No. A small pot sat upon a table beside a lamp, matted with what looked like an unappetizing mess of stewed herbs. Two empty cups sat nearby, next to a water jug. Andrion sniffed; yes, the pleasing aroma was wafting from the pot. What had Dana been brewing? Where, for that matter, was Dana, and Tembujin with her?
All Andrion could hear was the rain drifting in sheets across the roof. A chill breeze crept in the windows and tightened his nape. He looked in one room leading off the main chamber, and another, and another. There, two dim shapes lay mounded upon the bed.
It seemed as if black flames licked out from the corners of the room, held at bay only by the sweet smell of the herbs. But when Andrion turned to look directly at the fire, it was gone. He shook his head to clear it of such fancies and approached the bed with a puzzled frown.
The two upturned faces were smooth and peaceful, Dana’s blond hair mingled with Tembujin’s black upon the same pillow. So that is what it is like when they make love, Andrion thought, and quickly shrugged that fancy away too. As if Dana would engage in illicit activity.
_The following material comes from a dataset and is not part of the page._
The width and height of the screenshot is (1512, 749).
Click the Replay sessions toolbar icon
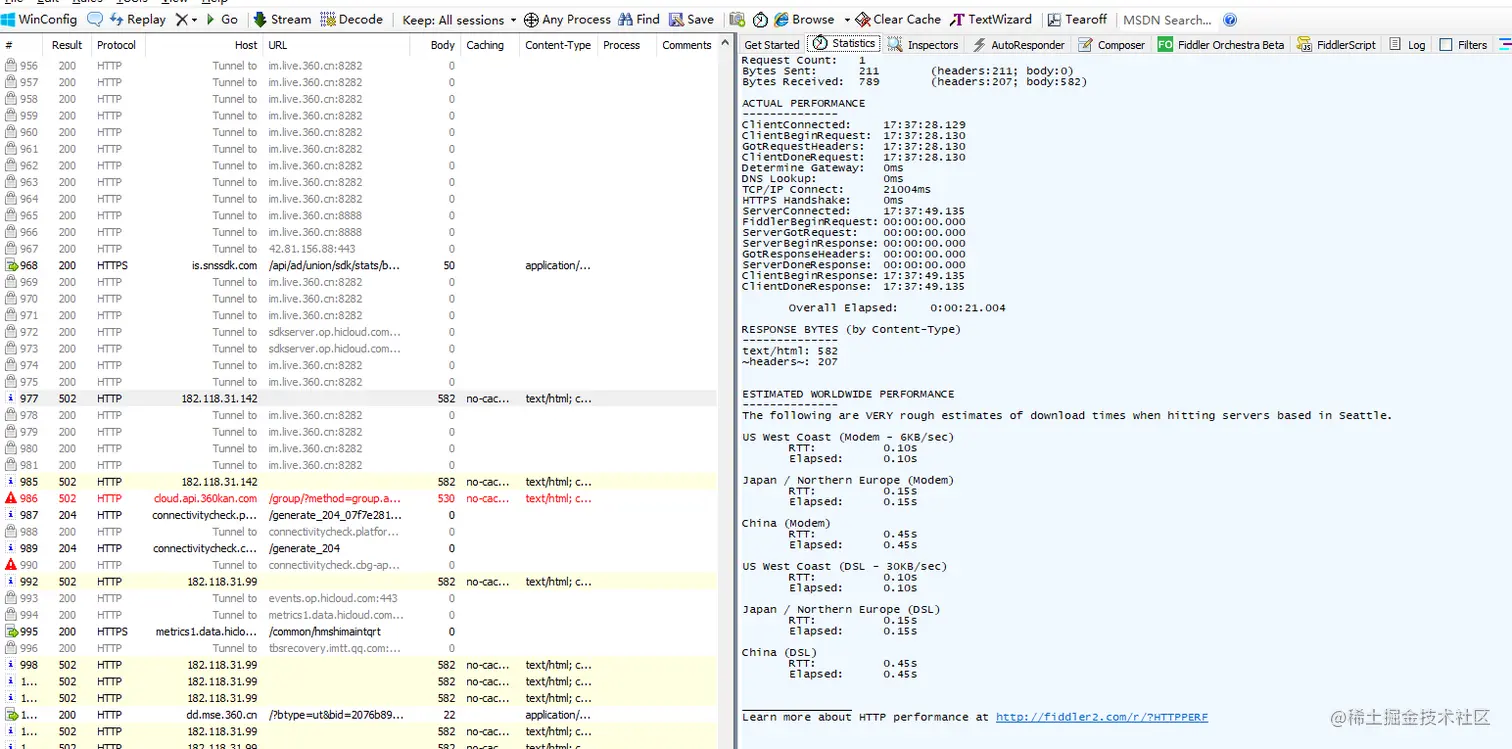[x=117, y=19]
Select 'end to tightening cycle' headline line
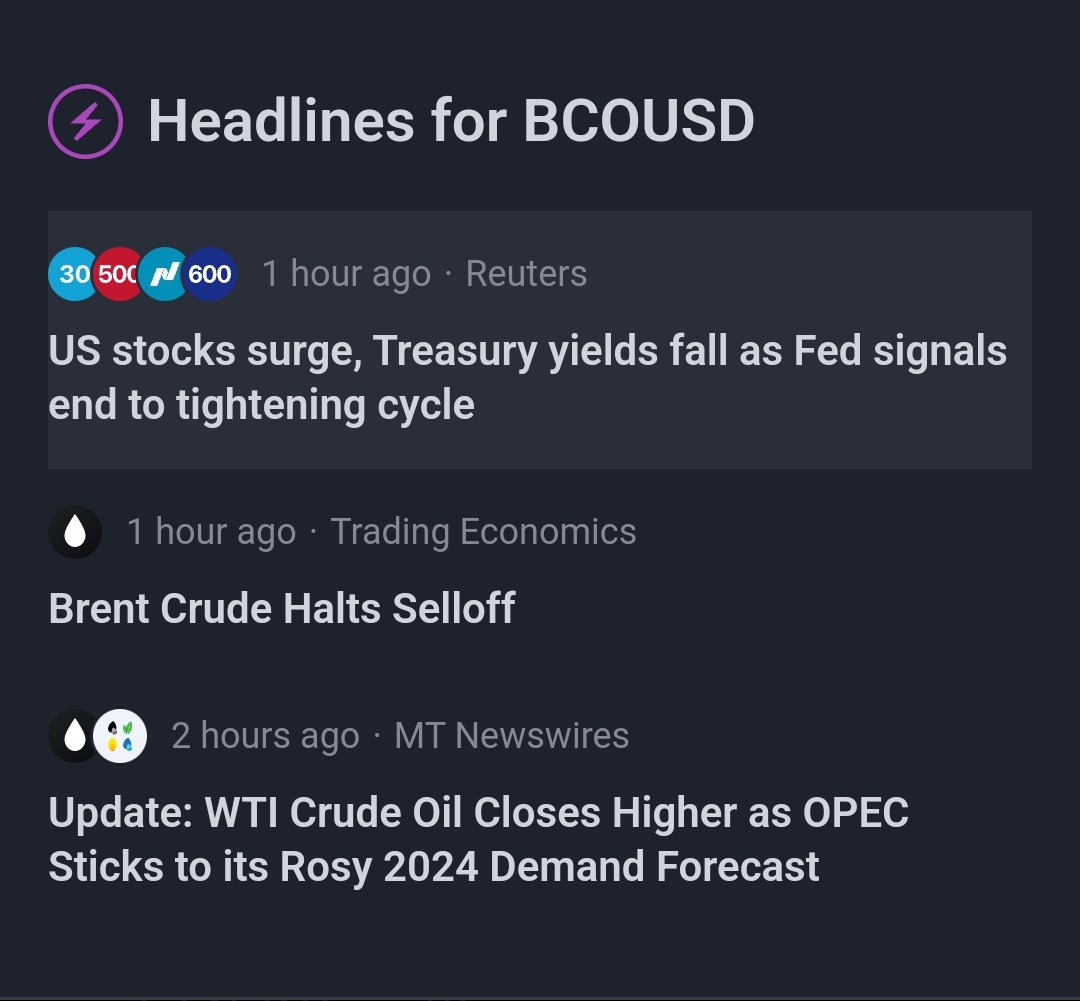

The two fully-clothed bodies were sprawled like wrung-out rags, felled by exhaustion. Andrion touched Dana’s throat. Yes, she was breathing deeply and evenly. He hated to wake her; the tight lines beside her mouth, the worried furrow in her brow, had relaxed, and her lips were actually curved in a slight smile. But it was quite apparent that something had happened.
Surrendering to impulse, he sat upon the edge of the bed, leaned down, and kissed those parted lips. Some hint of sweetness still clung to them, and some hint of bile and bitter weeds as well. His frown deepened.